Royal Dutch Shell (RDS.A, RDS.B) is going to have a rough time for a while. This quarter’s results are a warning of what is to come. Nevertheless, the company’s integrated gas segment stands to benefit from quicker switching to gas. The dividend cut takes away a lot of the investment case from the stock, but Shell’s long-term prospects still look promising. Though there is downside from here, Shell’s oil-light investment strategy looks like it may be validated sooner than expected.
Shell’s first-quarter results were underwhelming at best. The company’s free cash flow increased substantially, to $12.133 billion from $4 billion a year ago. This sounds impressive at face value, but is primarily due to a massive decrease in working capital.
(Source: Shell’s Q1 report)
This is unlikely to happen again in another quarter, and without this adjustment in working capital, Shell’s cash flow decreased significantly, as it likely will next quarter. The company’s EPS was $0.00 per share, with a net loss of $23 million for the quarter. Overall, this was a rough quarter, but it will likely only get worse from here, since for a significant portion of Q1, oil was still at a profitable level.
Integrated Natural Gas Is Its Strength
Shell, as the world’s largest non-state-owned natural gas producer, has decent exposure outside of oil through this segment. By the same token, natural gas is often hedged and tied with oil prices, which can drag the prices down at a time like this. Fortunately, this has an upside. With natural gas prices in East Asia now roughly equivalent to coal, the transition to gas is expected to be sped up considerably.

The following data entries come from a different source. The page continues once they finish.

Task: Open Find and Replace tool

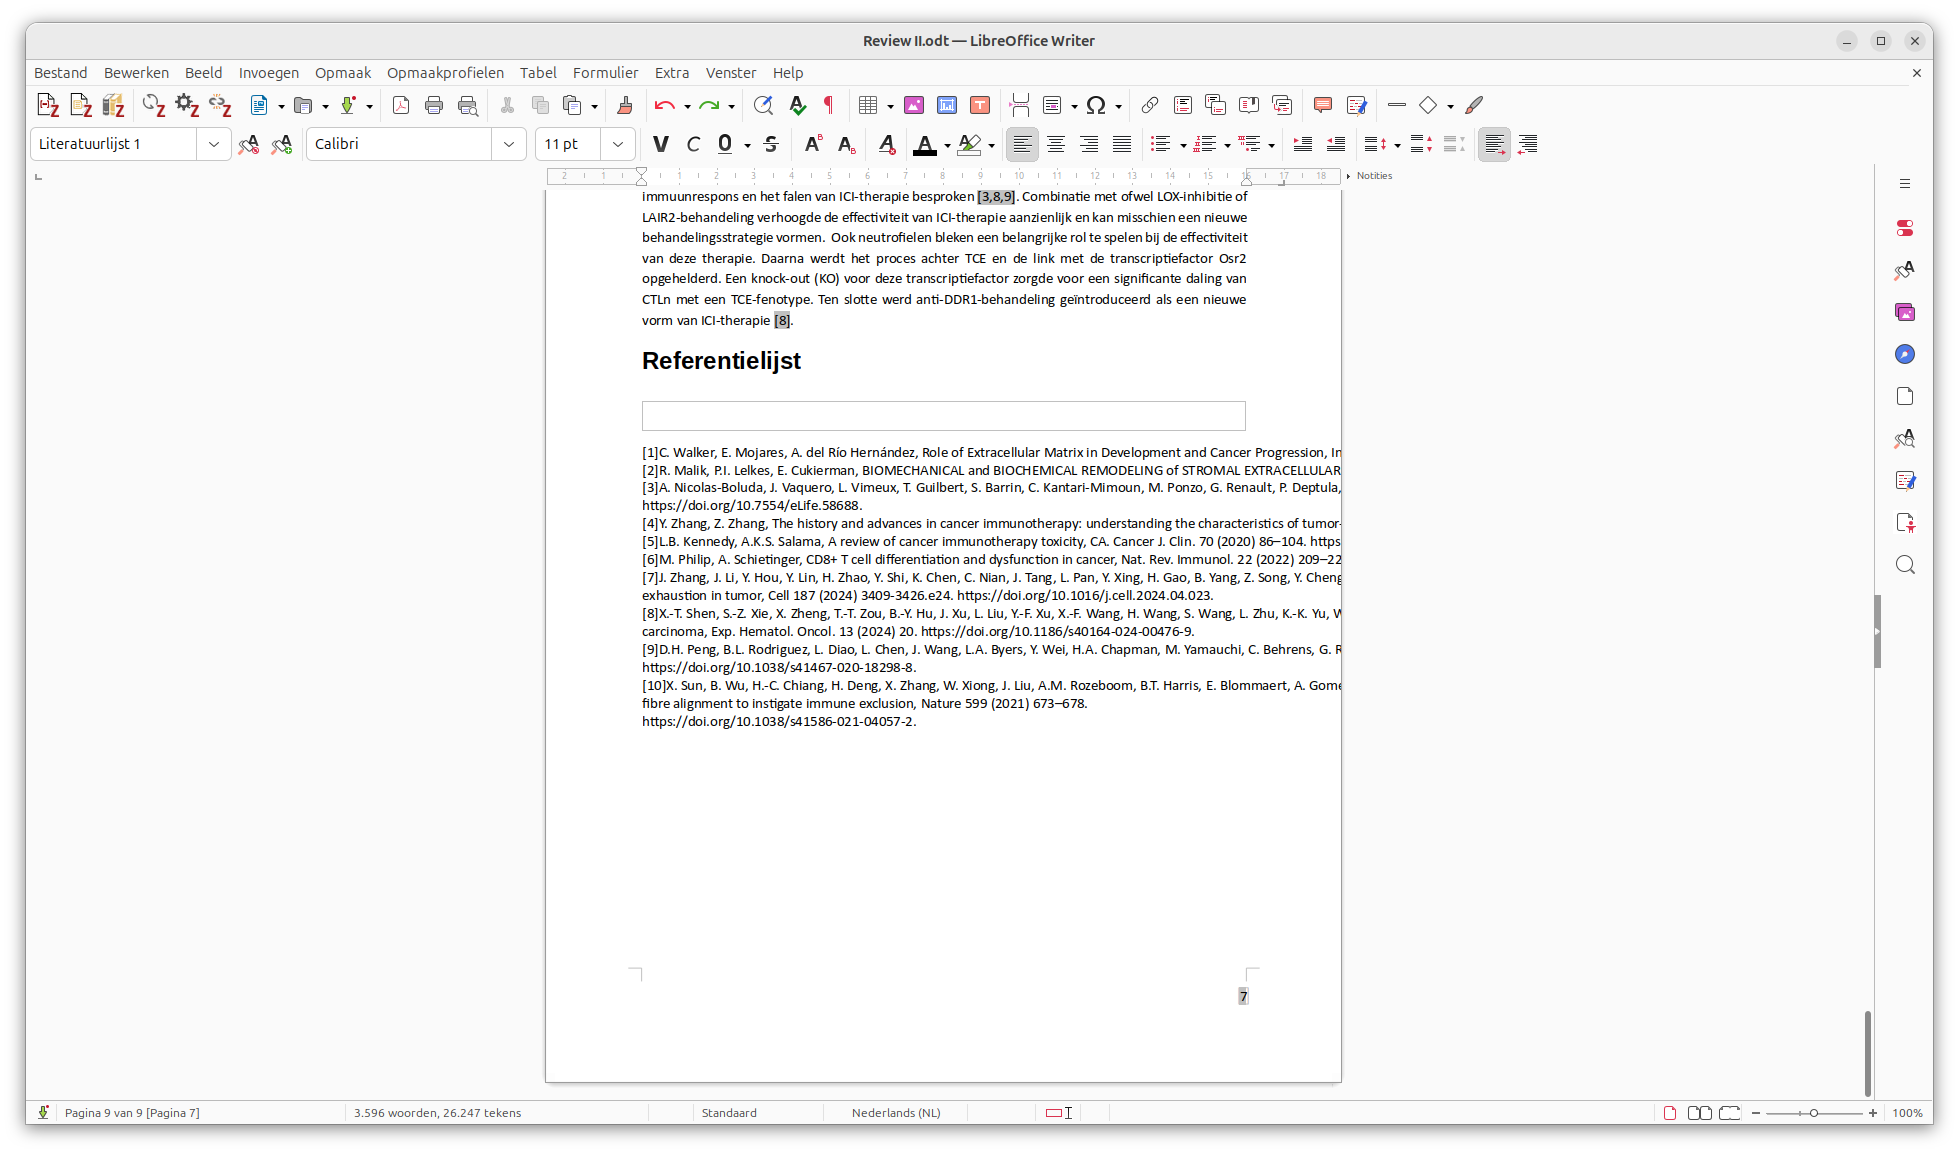Action: pyautogui.click(x=763, y=105)

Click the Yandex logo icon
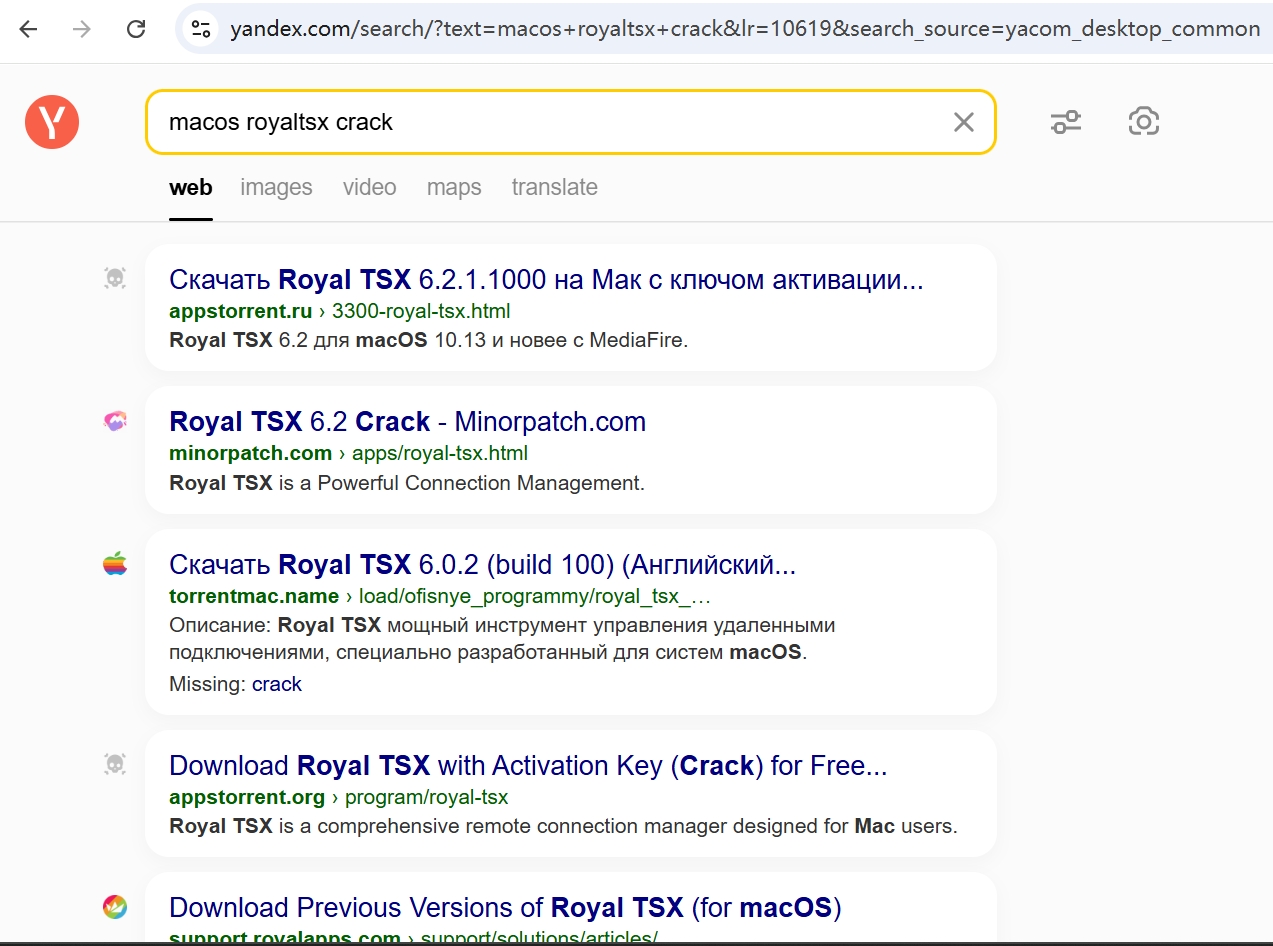[52, 122]
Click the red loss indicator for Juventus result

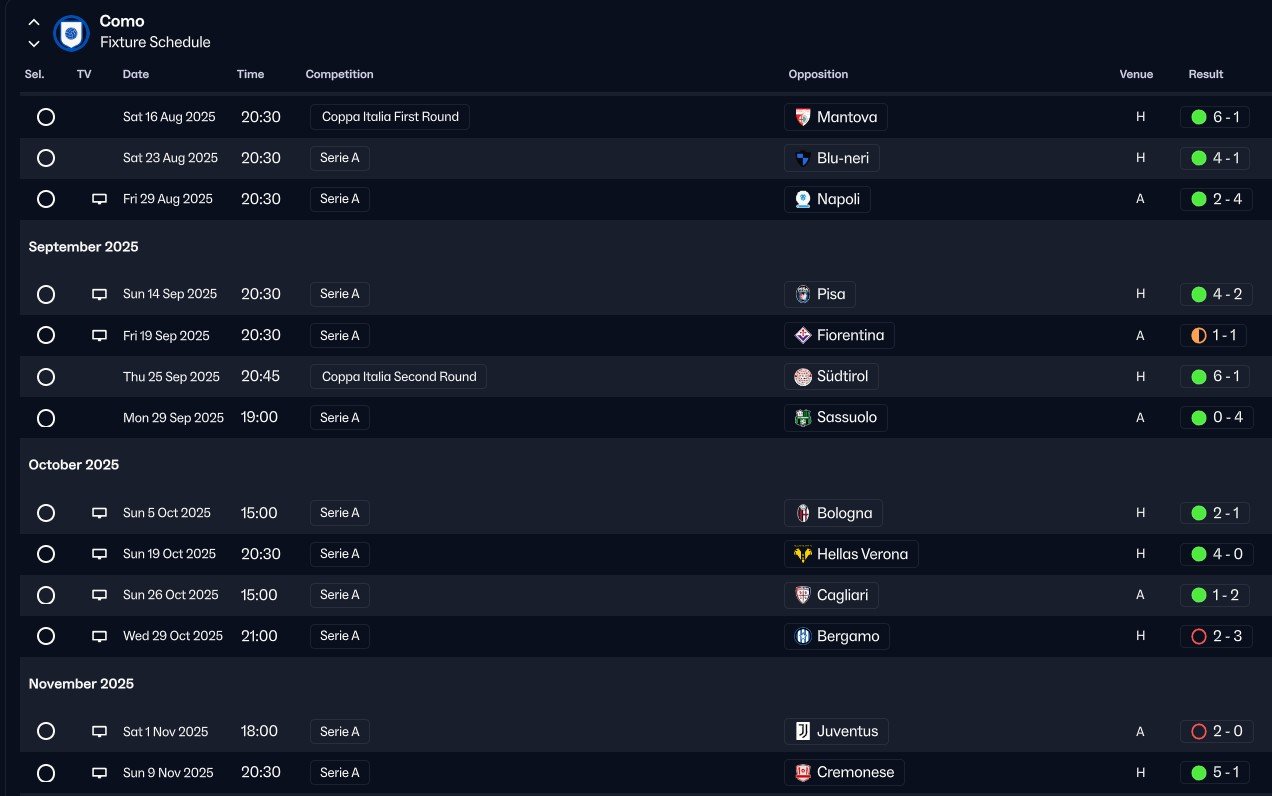1199,731
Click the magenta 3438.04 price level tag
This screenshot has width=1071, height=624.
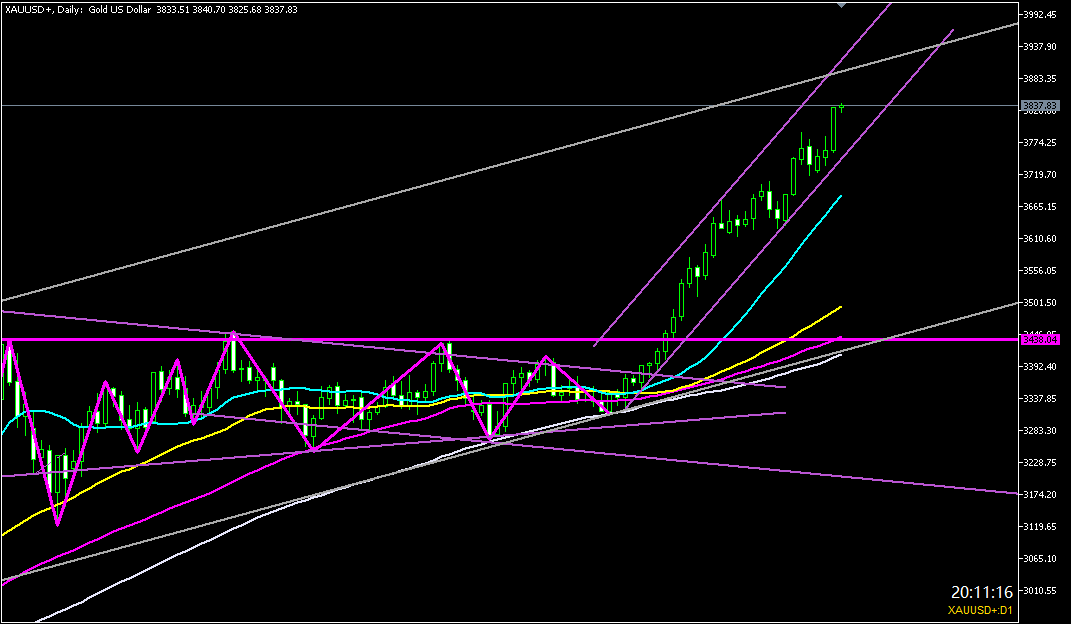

Looking to fill this demand, Shell has decided to go ahead with its investment in the Surat Gas project in Queensland to produce 90 billion cubic feet of gas per year at peak. The company also decided to bow out of the Lake Charles, Canada project with Energy Transfer (ET), likely because the distance to reach more attractive markets is more expensive and unattractive under current financial stresses.
As CEO van Beurden said:
Our Integrated Gas and Marketing businesses continued to achieve robust results this quarter, bringing resilience to our cash flows.
The volatility in oil prices has an effect on natural gas as well, but with natural gas’ usage continuing to expand, the opposite of which is true for oil. Natural gas will benefit in the long term from this oil crash. Shell’s production increased by 12% for the first quarter as new production came on-line.
These are extraordinary times. When I said a month ago that I thought it was unlikely – though not impossible – that Shell would cut its dividend, never did I think we would see an oil market like this.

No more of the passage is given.